Dataset entries:
※ ※ ※

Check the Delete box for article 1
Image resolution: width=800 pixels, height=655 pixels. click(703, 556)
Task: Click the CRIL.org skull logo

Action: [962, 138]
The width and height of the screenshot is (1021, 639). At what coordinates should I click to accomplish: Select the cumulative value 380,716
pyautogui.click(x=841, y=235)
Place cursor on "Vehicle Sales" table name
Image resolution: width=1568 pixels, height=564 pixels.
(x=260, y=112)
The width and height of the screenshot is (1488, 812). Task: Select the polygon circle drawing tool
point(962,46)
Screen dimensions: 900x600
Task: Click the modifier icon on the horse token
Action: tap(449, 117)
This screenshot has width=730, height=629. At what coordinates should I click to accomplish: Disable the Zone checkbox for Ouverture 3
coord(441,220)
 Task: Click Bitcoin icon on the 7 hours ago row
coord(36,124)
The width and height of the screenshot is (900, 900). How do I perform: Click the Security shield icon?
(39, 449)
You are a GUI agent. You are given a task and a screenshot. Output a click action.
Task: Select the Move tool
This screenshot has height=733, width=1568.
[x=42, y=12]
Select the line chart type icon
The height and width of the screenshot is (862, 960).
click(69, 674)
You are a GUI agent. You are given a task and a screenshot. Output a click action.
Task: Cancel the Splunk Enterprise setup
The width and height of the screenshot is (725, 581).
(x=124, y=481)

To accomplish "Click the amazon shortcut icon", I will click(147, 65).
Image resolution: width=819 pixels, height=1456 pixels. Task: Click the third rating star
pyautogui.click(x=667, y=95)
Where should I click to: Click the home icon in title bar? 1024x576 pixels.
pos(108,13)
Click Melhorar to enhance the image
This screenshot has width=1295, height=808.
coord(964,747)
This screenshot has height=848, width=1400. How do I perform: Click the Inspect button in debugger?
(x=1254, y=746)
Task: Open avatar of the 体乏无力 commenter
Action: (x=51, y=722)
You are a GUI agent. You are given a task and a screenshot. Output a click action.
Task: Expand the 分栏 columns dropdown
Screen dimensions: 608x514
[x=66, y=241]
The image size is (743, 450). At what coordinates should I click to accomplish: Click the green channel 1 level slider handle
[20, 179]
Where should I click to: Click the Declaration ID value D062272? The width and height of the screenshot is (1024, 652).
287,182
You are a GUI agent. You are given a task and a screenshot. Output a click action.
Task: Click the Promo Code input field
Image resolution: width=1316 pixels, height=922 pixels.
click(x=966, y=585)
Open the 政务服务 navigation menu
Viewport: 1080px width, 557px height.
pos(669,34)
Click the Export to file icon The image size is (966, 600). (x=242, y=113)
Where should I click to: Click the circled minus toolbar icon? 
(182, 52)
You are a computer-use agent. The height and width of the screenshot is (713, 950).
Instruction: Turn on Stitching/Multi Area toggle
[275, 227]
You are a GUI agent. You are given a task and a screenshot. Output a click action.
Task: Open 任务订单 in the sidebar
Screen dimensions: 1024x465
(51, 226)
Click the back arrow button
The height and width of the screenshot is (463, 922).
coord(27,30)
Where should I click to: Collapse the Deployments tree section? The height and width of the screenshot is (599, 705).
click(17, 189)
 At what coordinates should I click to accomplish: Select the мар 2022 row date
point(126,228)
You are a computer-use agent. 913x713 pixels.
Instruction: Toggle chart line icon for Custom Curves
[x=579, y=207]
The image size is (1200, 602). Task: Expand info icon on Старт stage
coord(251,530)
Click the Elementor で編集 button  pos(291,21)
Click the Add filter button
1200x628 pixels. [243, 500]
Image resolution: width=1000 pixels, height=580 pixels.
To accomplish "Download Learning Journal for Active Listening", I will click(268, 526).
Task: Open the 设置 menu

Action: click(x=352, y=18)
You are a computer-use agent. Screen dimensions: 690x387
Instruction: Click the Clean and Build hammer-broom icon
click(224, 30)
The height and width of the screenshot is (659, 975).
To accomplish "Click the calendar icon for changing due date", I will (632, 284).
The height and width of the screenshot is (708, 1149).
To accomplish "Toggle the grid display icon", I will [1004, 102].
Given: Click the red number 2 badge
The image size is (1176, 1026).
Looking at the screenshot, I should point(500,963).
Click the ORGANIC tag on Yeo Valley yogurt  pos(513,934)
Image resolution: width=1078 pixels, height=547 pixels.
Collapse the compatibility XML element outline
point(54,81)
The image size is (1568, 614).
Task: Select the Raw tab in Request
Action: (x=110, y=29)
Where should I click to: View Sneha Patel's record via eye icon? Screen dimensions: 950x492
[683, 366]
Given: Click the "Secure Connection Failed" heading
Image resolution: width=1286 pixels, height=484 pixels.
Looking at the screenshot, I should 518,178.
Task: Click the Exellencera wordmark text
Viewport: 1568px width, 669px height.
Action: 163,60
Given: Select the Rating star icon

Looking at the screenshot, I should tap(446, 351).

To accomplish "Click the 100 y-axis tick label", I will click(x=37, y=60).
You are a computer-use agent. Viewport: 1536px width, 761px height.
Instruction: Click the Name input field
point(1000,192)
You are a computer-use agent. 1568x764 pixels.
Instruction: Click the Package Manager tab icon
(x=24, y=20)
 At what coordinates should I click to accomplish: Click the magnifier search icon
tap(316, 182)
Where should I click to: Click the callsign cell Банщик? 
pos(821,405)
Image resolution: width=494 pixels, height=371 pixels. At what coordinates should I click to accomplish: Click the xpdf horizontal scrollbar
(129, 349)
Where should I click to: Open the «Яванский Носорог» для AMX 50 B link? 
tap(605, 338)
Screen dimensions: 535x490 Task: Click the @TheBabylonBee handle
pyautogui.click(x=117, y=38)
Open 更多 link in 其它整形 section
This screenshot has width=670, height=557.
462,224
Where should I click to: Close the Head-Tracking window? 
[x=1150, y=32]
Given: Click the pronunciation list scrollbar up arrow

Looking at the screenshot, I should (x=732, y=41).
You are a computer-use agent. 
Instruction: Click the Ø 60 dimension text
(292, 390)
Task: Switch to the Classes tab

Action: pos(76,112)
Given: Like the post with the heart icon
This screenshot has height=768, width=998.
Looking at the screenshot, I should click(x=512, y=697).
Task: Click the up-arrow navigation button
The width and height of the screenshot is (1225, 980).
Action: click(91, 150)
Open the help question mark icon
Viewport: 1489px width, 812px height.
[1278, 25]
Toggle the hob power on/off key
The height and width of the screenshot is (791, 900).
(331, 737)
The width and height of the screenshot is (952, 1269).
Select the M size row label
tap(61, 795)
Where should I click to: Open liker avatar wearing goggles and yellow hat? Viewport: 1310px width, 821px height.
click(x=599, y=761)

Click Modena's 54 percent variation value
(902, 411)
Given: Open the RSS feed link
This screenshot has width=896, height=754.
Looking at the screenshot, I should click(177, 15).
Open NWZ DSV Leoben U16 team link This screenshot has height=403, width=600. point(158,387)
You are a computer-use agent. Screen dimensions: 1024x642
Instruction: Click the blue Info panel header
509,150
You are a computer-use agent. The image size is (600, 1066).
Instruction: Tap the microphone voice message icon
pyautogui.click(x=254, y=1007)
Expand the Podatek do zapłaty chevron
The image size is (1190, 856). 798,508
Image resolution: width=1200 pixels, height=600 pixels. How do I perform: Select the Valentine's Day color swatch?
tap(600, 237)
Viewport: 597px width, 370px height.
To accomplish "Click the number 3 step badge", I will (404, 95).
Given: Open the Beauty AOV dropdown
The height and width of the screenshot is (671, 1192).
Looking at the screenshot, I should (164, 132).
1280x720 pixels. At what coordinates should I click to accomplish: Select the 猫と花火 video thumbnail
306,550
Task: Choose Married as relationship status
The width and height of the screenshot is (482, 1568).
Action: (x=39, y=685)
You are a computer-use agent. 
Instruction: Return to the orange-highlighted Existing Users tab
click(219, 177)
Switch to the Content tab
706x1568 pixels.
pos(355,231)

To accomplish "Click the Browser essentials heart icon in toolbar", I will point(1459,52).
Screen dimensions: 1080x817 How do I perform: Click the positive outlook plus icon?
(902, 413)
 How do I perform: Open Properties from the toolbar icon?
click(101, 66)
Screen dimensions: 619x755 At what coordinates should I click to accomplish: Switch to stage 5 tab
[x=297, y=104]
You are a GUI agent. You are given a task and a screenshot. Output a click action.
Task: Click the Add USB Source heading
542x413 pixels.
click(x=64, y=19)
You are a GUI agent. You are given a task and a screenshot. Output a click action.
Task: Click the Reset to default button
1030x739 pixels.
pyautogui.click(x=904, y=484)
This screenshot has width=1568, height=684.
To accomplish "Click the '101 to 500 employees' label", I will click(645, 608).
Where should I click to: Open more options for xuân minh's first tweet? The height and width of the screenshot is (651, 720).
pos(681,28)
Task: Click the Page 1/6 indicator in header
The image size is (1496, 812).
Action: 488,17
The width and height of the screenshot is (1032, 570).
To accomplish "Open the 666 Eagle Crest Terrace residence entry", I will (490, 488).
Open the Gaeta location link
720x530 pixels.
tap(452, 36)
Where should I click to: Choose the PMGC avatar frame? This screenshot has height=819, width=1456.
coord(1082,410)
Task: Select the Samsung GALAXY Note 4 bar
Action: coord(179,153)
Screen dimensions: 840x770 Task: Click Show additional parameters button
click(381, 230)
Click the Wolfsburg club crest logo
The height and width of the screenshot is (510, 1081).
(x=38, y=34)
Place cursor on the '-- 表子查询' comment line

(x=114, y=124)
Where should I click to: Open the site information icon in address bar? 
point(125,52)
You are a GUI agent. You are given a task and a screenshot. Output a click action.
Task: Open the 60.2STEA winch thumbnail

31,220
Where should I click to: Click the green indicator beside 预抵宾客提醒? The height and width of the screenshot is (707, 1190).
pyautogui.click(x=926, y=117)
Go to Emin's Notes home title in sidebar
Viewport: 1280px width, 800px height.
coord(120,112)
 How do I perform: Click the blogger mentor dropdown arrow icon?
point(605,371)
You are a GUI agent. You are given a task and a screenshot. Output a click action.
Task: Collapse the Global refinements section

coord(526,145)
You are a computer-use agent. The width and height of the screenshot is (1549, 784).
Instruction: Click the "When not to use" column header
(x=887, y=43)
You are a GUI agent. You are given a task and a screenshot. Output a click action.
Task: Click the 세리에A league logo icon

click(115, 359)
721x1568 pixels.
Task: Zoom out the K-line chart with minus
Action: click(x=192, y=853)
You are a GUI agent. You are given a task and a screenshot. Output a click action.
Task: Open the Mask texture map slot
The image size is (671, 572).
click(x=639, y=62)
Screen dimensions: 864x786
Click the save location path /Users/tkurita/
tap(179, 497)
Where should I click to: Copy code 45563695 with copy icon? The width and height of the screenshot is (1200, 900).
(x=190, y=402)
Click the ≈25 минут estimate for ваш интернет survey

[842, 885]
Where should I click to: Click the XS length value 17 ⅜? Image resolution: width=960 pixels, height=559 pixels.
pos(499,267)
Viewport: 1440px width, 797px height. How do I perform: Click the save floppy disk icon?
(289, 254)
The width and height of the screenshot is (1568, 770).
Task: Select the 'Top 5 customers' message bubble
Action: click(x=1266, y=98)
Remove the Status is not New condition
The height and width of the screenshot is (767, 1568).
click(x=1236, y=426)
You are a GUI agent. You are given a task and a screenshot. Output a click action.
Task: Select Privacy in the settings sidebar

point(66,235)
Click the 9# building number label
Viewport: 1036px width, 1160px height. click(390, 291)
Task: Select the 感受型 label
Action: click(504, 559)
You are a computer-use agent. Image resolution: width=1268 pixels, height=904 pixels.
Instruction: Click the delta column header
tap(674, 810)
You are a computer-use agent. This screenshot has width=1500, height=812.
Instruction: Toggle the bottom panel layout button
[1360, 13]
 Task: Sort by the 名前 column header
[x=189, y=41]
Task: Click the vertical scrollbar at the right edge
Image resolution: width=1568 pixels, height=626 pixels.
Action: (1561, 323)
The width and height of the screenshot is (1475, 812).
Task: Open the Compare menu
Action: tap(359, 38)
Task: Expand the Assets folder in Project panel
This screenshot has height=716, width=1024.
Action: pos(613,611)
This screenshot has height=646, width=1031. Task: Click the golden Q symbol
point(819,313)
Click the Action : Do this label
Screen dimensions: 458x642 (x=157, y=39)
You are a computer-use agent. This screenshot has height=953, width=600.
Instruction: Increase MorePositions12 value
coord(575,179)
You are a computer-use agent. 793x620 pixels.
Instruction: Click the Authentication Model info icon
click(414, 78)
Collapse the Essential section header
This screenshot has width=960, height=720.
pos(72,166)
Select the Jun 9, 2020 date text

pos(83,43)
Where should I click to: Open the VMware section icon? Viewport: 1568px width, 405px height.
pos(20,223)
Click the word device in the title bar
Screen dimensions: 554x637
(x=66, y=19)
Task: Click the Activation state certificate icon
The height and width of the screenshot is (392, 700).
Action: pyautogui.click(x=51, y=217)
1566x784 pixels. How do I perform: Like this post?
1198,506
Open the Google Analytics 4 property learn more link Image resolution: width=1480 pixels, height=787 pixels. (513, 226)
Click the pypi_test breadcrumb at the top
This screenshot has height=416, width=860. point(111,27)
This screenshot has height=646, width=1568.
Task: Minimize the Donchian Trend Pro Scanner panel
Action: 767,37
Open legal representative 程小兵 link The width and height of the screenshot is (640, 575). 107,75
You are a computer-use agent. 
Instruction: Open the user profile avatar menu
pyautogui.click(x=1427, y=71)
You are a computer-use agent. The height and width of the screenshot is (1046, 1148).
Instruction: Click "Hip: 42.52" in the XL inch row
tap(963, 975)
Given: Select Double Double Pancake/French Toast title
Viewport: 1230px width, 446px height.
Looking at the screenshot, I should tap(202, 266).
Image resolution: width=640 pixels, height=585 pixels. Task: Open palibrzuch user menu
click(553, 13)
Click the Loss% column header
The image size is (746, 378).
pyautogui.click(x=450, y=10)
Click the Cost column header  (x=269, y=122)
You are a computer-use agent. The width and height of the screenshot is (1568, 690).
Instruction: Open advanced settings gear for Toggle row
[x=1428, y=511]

※ ※ ※

• **Problem description**
Wherever the word "heading" appears in the data, return the whole line.

• **Output below**
Given: Click the "Secure Connection Failed" heading
Task: Click the Add USB Source heading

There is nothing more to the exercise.